レポートの処理時間を短縮するための最も重要な方法は、データベースから返されるデータ量を制限することです。そのために重要なツールがレコード選択式です。
Crystal Reports は、レコード選択式を分析し、その結果から SQL クエリーを生成します。この SQL クエリーはデータベースによって処理され、結果のレコードが Crystal Reports に返されます。Crystal Reports は、データベースから取得したレコードのそれぞれに対してローカルでレコード選択式を評価し、レポート作成に使用するレコードセットを計算します。

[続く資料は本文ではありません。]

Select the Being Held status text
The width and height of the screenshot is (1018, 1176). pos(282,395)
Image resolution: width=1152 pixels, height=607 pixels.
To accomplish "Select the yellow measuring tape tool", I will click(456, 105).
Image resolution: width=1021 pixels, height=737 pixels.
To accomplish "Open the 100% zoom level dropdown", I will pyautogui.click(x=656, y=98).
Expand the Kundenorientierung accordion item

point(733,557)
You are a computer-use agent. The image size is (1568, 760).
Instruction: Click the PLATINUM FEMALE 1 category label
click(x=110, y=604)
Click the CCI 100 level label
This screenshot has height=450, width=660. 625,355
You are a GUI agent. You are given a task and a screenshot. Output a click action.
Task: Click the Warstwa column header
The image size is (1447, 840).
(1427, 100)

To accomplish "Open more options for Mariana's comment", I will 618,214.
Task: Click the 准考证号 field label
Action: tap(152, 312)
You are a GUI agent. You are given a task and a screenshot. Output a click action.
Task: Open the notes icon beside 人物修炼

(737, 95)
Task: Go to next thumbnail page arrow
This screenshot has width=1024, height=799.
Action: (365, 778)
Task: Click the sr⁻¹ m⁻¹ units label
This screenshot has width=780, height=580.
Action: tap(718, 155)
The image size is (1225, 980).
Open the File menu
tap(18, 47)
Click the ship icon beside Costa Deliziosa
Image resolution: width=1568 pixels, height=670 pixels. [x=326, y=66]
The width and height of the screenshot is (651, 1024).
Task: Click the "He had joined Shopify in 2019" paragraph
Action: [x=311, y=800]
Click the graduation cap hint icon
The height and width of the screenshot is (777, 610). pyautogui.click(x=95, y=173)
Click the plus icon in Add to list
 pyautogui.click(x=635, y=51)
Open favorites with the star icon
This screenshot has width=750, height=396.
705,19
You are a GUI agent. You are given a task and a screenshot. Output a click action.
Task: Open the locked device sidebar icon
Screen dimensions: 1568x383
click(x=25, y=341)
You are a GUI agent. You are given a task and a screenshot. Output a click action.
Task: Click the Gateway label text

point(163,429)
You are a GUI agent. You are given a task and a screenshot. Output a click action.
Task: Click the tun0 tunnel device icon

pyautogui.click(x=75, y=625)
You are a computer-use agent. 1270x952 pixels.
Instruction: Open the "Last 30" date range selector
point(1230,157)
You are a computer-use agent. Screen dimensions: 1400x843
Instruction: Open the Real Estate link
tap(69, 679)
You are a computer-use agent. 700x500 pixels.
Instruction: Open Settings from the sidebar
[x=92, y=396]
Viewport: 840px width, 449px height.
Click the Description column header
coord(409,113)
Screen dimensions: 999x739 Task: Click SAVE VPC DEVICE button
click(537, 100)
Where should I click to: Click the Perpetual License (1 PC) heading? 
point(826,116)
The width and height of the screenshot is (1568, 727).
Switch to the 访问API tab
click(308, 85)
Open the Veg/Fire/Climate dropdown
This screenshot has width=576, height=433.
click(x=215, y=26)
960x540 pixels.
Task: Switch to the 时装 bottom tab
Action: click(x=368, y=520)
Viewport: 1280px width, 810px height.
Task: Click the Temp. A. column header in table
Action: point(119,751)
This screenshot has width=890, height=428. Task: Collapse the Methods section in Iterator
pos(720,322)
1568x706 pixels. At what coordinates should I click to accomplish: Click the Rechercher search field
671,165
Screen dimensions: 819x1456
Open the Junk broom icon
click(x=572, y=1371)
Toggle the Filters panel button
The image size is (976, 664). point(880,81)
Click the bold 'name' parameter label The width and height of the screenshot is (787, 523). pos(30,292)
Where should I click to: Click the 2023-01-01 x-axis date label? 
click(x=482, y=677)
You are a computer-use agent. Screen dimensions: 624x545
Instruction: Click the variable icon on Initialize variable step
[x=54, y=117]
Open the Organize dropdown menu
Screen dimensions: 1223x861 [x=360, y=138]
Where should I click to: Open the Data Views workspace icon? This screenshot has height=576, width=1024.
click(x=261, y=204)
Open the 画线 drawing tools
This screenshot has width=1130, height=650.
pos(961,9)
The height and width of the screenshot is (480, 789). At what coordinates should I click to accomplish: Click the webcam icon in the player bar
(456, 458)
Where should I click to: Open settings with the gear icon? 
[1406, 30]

不要なレコードは、まず SQL クエリーを使ってデータベースで除去され、次にレコード選択式を使って Crystal Reports で除去される、というように 2 段階で除去されます。処理速度の点で見ると、最初の段階でできるだけ多くのレコードを除去する必要があります。レコード選択式を効率的に組み立てることで、レポート処理の負荷の多くをデータベース サーバーに移すことができます。これにより、不必要なレコードが Crystal Reports に返される前に除去されます。一般に、これを“レコード選択をデータベース サーバーにプッシュダウンする”と言います。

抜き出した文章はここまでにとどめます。